TASK:
Look through the data below, and copy each line that carries the word "product".

++++++++

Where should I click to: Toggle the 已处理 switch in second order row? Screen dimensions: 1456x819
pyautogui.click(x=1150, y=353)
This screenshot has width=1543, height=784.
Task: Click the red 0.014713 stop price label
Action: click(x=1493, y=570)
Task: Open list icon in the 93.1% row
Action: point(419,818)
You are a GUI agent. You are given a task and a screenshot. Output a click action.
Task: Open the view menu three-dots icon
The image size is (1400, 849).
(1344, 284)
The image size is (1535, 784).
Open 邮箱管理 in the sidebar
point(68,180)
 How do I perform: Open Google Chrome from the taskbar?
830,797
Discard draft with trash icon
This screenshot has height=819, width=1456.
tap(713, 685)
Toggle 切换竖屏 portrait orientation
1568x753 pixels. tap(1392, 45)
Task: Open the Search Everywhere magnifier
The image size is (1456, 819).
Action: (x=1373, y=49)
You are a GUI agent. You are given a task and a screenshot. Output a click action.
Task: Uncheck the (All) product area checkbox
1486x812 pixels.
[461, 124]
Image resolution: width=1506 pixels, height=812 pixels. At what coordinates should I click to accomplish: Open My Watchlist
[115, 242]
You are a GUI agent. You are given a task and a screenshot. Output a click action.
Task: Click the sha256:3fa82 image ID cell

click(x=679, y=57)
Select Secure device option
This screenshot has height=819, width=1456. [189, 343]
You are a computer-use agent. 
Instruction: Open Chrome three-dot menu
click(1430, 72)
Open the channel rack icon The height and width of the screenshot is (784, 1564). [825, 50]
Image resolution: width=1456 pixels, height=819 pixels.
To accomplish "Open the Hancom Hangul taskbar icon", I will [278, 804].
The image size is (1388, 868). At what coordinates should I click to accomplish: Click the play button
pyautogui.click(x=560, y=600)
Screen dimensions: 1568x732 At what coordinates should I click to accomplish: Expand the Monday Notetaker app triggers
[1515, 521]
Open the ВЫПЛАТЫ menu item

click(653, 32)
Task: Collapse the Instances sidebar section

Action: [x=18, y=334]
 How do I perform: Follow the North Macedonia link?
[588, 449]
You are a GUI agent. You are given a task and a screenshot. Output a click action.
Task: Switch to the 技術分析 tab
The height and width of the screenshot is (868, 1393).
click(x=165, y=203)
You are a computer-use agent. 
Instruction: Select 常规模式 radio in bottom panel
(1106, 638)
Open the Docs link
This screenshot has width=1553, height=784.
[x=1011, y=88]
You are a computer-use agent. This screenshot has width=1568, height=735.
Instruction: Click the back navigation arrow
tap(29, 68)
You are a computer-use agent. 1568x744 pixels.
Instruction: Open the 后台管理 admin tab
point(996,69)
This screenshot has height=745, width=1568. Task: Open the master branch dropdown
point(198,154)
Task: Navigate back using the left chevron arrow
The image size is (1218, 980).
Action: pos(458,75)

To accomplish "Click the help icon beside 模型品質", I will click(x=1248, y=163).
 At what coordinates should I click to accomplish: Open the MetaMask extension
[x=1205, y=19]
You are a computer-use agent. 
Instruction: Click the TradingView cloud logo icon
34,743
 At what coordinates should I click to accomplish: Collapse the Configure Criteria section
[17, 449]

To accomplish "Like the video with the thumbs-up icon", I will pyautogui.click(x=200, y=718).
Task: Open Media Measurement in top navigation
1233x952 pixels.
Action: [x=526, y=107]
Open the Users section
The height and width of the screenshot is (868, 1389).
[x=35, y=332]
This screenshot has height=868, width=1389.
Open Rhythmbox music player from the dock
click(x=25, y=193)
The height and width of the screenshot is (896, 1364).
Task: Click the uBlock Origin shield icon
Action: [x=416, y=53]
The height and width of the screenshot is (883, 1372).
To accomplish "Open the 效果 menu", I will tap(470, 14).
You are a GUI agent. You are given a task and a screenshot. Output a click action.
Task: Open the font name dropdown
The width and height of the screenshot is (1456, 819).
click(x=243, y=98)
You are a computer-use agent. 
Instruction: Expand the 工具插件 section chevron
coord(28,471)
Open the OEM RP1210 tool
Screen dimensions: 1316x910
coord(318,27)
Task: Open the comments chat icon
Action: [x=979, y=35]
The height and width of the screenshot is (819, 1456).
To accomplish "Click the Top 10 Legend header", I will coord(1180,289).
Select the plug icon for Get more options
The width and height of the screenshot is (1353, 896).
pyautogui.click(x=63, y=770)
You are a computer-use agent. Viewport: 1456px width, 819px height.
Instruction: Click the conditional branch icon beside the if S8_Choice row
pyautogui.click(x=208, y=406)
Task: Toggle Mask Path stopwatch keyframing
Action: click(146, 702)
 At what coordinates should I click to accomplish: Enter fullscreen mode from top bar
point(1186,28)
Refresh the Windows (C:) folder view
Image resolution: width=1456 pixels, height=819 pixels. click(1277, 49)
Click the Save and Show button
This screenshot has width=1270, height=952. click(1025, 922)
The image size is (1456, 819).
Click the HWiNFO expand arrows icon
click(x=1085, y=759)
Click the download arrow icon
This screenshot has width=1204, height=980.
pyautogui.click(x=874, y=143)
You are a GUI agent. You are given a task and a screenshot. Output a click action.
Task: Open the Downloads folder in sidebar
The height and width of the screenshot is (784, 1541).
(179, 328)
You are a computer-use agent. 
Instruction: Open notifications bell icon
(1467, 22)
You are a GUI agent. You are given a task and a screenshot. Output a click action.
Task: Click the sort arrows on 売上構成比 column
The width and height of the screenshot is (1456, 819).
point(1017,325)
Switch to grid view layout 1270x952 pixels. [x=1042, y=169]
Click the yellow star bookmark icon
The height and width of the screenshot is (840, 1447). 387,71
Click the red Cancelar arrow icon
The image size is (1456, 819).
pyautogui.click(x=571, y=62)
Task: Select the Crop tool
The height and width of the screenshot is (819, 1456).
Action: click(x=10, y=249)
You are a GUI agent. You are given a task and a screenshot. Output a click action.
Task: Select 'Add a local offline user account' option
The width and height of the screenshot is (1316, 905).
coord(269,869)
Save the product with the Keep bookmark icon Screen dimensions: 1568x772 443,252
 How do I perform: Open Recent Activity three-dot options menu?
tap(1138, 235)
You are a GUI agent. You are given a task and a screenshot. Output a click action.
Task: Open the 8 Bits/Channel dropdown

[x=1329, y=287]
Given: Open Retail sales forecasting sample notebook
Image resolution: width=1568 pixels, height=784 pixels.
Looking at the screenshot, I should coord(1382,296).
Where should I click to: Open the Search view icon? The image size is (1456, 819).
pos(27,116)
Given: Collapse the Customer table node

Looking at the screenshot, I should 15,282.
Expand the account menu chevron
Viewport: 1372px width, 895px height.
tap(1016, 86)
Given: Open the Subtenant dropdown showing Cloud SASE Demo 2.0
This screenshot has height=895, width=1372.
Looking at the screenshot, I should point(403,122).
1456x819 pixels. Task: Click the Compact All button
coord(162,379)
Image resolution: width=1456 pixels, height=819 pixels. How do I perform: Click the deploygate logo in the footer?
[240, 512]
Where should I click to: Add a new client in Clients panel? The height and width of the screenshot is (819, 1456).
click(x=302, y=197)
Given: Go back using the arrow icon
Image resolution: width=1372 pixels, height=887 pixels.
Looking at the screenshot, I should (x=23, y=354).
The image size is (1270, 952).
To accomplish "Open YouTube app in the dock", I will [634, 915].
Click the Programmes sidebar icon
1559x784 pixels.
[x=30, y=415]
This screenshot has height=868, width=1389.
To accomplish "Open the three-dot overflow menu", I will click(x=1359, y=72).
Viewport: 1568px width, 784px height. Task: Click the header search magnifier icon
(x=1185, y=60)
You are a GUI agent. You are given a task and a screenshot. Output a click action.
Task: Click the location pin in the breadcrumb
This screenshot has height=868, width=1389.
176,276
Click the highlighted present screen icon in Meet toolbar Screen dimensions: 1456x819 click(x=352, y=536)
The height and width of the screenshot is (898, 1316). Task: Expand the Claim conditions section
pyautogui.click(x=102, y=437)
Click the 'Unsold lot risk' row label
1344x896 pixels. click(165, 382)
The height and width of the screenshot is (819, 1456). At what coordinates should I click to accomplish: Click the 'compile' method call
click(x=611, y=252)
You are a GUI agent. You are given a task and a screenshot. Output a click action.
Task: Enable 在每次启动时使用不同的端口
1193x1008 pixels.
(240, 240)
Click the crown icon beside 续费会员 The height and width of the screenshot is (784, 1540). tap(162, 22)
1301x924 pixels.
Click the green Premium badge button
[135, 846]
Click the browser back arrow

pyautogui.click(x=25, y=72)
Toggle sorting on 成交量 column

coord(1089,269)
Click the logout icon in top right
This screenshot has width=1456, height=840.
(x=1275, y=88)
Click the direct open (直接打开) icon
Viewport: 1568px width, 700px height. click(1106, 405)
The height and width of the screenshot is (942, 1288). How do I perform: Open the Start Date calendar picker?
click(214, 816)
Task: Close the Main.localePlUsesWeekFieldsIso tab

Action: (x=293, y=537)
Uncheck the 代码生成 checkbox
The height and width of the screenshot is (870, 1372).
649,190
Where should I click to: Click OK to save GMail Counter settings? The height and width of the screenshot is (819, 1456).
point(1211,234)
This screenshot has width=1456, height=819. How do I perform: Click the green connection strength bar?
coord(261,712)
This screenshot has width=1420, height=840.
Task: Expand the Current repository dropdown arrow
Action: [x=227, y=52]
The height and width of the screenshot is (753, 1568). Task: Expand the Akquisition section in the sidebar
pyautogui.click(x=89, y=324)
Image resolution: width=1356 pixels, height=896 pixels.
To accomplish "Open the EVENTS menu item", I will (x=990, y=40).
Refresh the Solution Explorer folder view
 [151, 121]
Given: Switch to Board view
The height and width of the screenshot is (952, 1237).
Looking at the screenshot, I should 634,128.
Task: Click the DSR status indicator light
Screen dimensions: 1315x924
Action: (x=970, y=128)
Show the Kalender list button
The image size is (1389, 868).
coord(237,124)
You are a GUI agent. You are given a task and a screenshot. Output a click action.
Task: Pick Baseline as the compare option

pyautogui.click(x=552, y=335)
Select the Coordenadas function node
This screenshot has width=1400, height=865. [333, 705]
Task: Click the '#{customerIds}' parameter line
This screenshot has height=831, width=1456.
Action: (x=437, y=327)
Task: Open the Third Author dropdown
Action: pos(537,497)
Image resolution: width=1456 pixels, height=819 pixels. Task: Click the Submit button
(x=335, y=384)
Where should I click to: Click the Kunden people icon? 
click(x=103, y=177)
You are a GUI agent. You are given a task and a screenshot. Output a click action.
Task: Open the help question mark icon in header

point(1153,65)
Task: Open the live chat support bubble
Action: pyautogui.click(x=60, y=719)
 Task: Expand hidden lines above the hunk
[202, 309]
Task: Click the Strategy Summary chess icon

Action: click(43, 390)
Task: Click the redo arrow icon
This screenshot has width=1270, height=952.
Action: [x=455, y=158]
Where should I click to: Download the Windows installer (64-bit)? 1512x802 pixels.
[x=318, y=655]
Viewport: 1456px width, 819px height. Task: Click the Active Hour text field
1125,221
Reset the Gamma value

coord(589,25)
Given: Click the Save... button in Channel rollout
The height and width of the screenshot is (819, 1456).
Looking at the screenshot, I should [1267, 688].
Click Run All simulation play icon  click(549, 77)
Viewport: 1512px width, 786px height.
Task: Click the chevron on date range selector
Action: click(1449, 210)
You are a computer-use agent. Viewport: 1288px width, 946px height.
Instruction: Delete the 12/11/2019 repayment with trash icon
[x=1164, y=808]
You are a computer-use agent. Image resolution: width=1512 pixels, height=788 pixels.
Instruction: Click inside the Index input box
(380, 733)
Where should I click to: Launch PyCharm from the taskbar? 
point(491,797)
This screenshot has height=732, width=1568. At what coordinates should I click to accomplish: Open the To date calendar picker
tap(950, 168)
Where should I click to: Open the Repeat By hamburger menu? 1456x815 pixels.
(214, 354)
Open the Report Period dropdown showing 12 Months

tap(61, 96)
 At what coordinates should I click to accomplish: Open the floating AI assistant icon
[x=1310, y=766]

++++++++

ANSWER TO THIS TASK:
Task: Uncheck the (All) product area checkbox
Save the product with the Keep bookmark icon Screen dimensions: 1568x772 443,252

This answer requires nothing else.